◆ Data records ◆
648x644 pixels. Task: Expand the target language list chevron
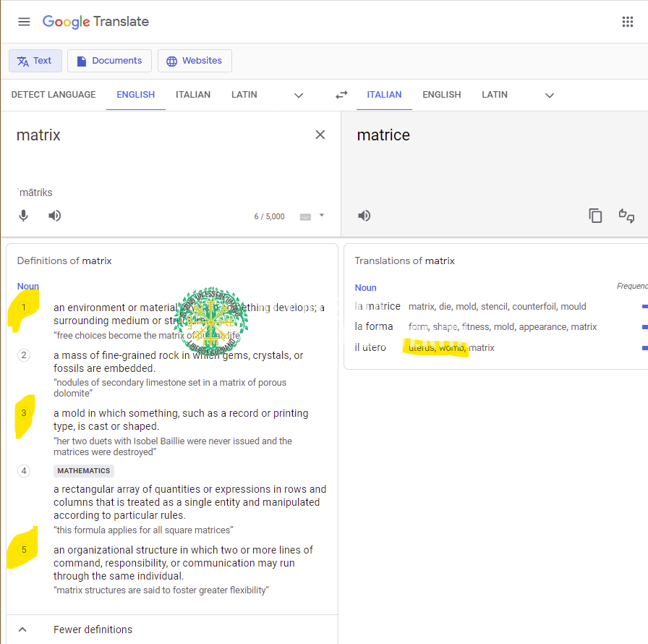[550, 96]
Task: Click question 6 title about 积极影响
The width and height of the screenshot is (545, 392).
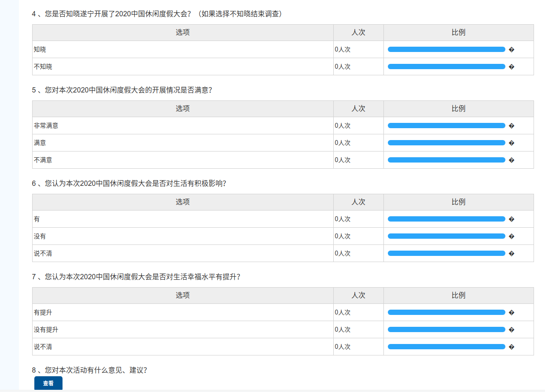Action: [x=129, y=183]
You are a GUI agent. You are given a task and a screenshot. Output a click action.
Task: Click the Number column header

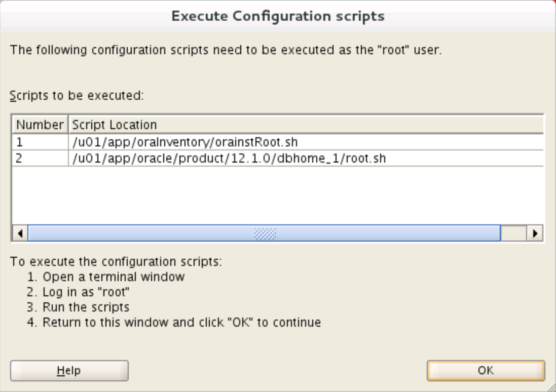(x=40, y=125)
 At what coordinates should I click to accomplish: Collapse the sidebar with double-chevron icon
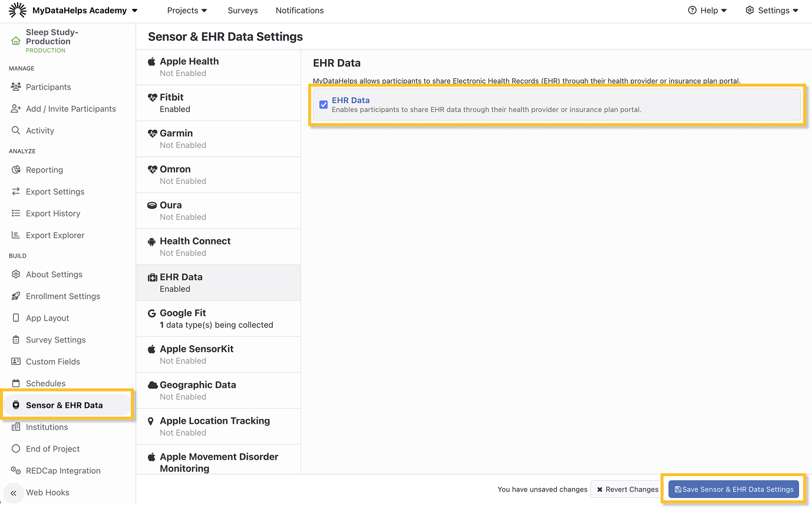tap(14, 493)
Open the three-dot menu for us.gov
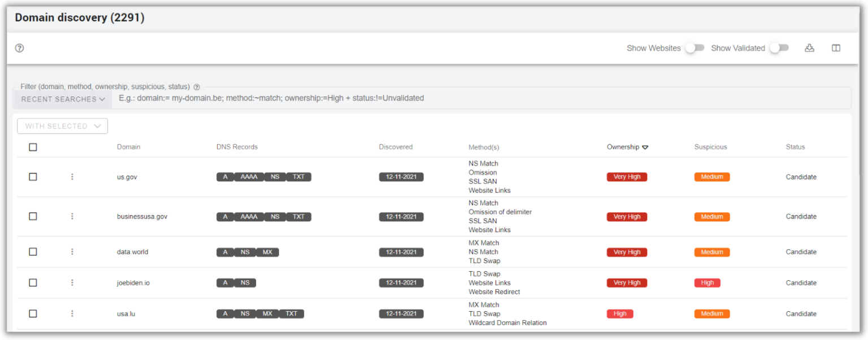 (x=72, y=177)
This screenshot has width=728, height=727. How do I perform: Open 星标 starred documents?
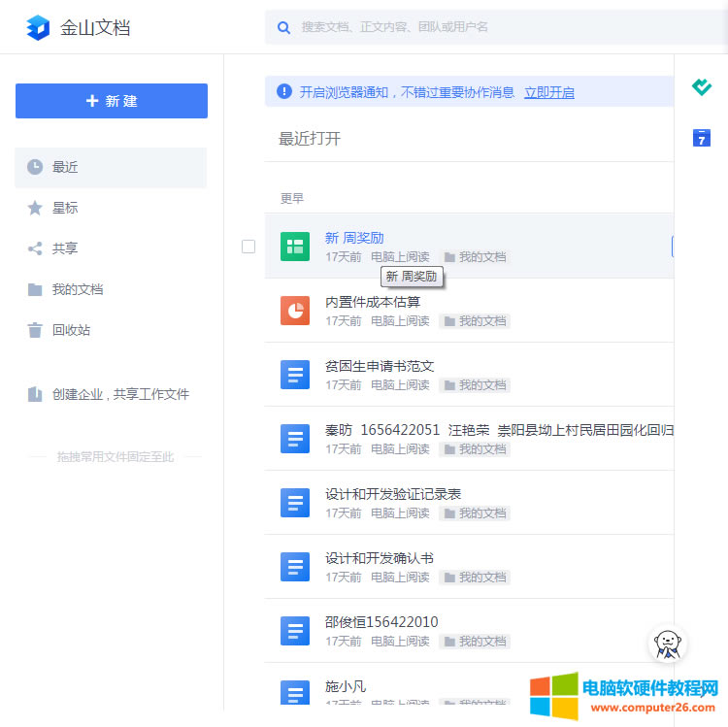click(x=65, y=208)
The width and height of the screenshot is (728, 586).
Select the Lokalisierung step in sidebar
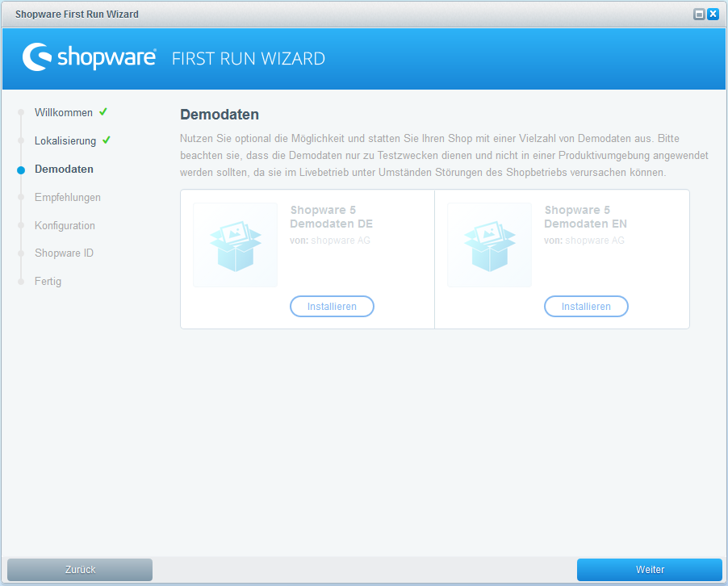point(65,141)
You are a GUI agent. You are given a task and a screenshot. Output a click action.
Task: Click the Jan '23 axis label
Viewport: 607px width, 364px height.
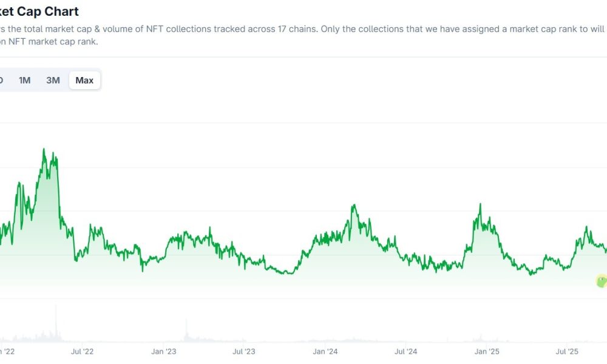pyautogui.click(x=164, y=351)
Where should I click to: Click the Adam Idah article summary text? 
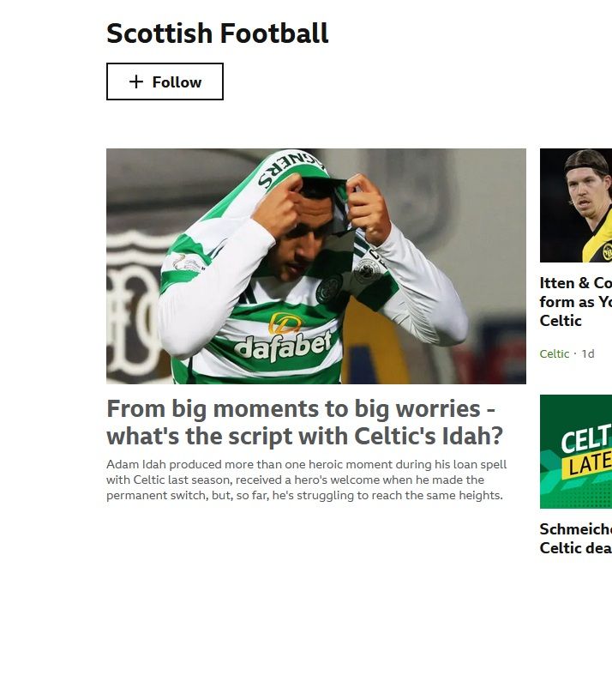point(307,480)
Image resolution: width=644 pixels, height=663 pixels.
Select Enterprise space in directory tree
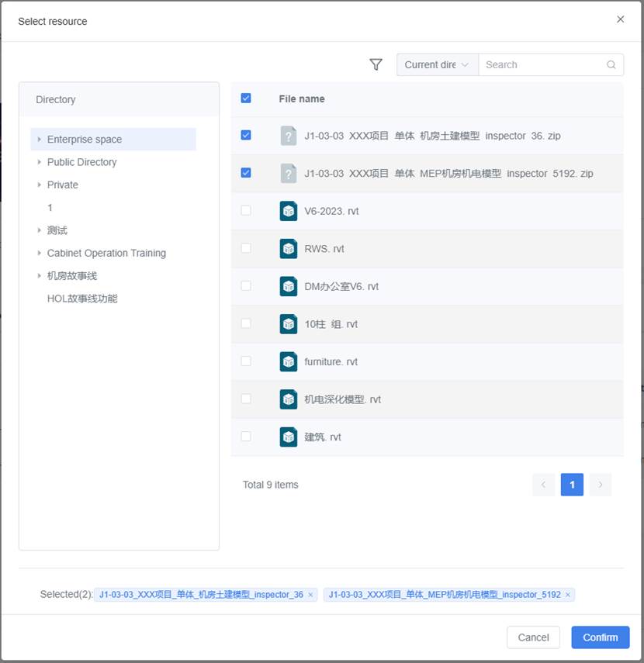85,140
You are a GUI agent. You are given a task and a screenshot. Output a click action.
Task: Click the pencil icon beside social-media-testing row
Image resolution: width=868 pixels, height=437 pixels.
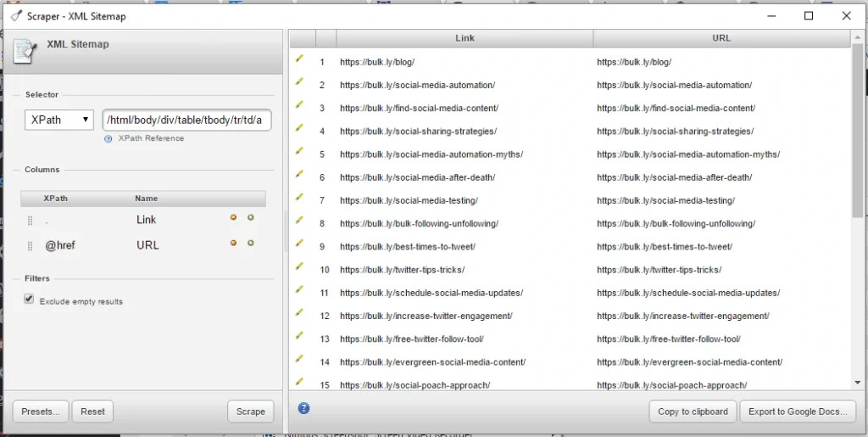coord(299,198)
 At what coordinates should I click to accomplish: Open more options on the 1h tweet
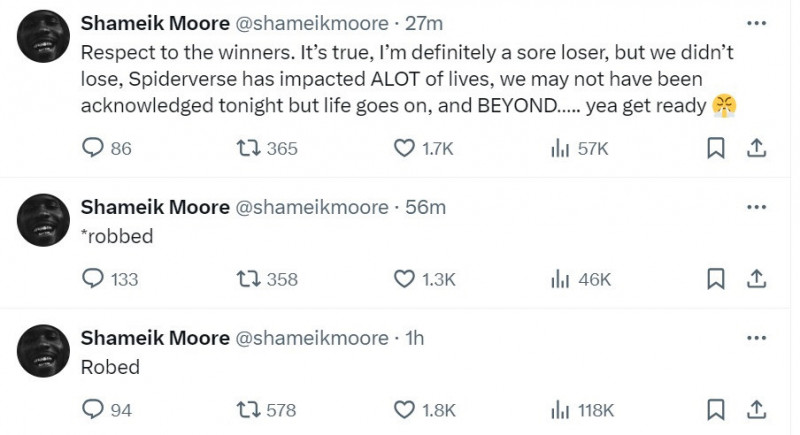point(756,338)
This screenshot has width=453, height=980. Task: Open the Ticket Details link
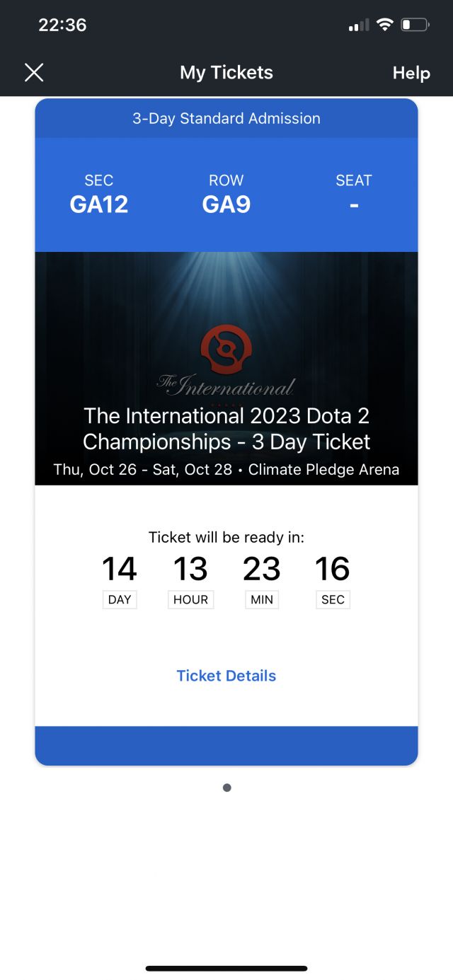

◆ Task to complete ◆
All that is required is the lines from the line containing "Image resolution: width=868" through the end of the records above, copied exactly, and none of the pictures.

◆ Result of this exercise ◆
Image resolution: width=868 pixels, height=437 pixels.
coord(299,198)
 At what coordinates should I click to accomplish: Open more options on the 1h tweet
point(756,338)
This screenshot has width=453, height=980. Task: Open the Ticket Details link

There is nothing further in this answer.